Need assistance with afio problem.

Leslie Mikesell les at chinet.chi.il.us
Thu May 30 02:03:59 AEST 1991


In article <447 at yonder.UUCP> michael at yonder.UUCP (Michael E. Haws) writes:
>> >find /usr /u -print | afio -oZ -L/back/log | dd of=/dev/rct0 ibs=10b obs=1000b
[compressing with -oZ...]
>> If this is the case, methinks you
>> are making a *big* mistake.  For all intents and purposes, if one bit
>> is corrupt in an LZW compressed file, the following contents are
>> unrecoverable.  Using compress on backup volumes is penny-wise and
>> megatons-foolish.

>It is my impression that you are suggesting that I never keep compressed
>data on my hard disk, since this data would be subject to the same 
>potential problem when trying to recover it from a tape archive.  Or have
>I missed something?

The problem with compressing backups is that normally the entire stream
is compressed as a whole on its way to the archive device.  In that
case, a media error early in the tape will make it essentially impossible
to recover any data past that point (but some tape drivers won't continue
past a media error anyway, so in that case it wouldn't matter).  However,
this is a new option in a modified version of afio that was posted
to comp.sources.3b1 that compresses on a per-file basis by actually
making a temporary compressed copy on disk first.  This means that the
hunt-for-the-next-cpio-header method of error recovery will still work.
Other additions involve improvements for floppy access (make an in-core
copy to allow verify/rewrite per disk and ability to format a new
disk before continuing if there are problems). 

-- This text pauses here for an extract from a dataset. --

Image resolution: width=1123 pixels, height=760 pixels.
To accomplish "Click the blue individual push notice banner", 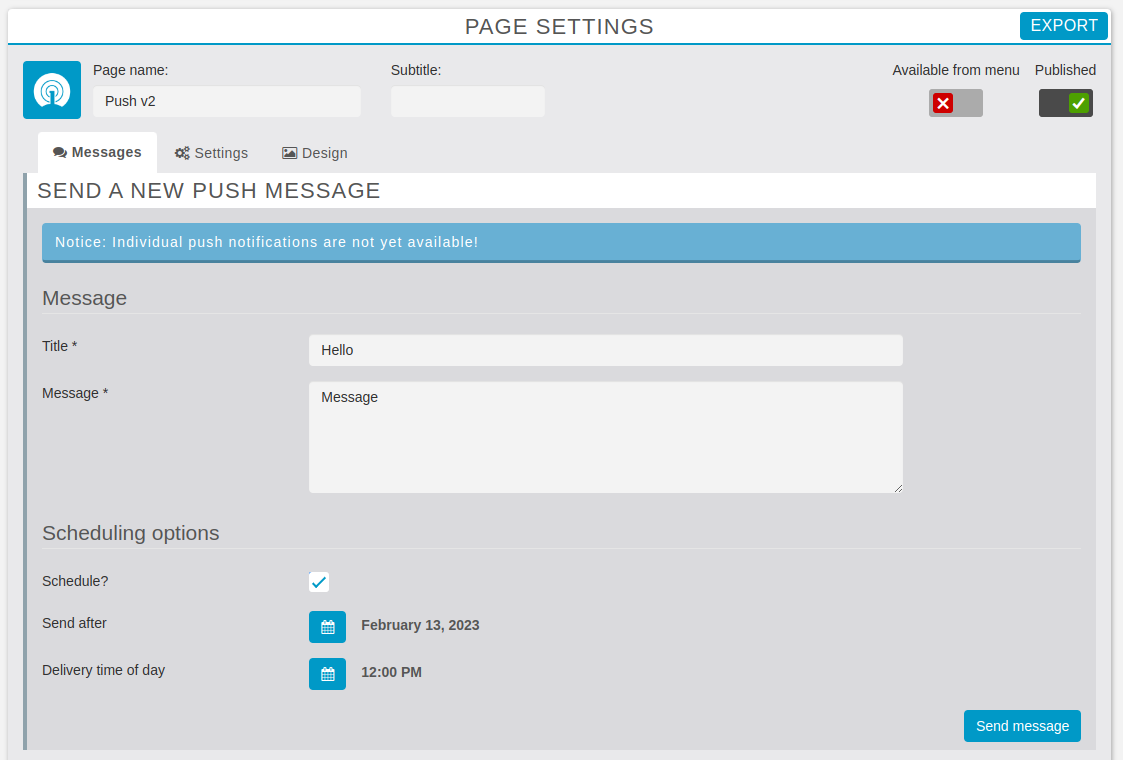I will 560,242.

I'd dump the pipe to dd and let afio handle the device directly, though.
If you use the -f option it will go a little faster.  Also, I'd still
only use the -oZ if it's necessary to make a volume fit on a tape.
The compressed files won't automatically be uncompressed when you
restore and there is no way to tell which files were compressed on
the disk before the backup and which were compressed on the fly so
there would be a lot of work involved in getting a filesystem back
to its original state if you have to restore from one of those tapes.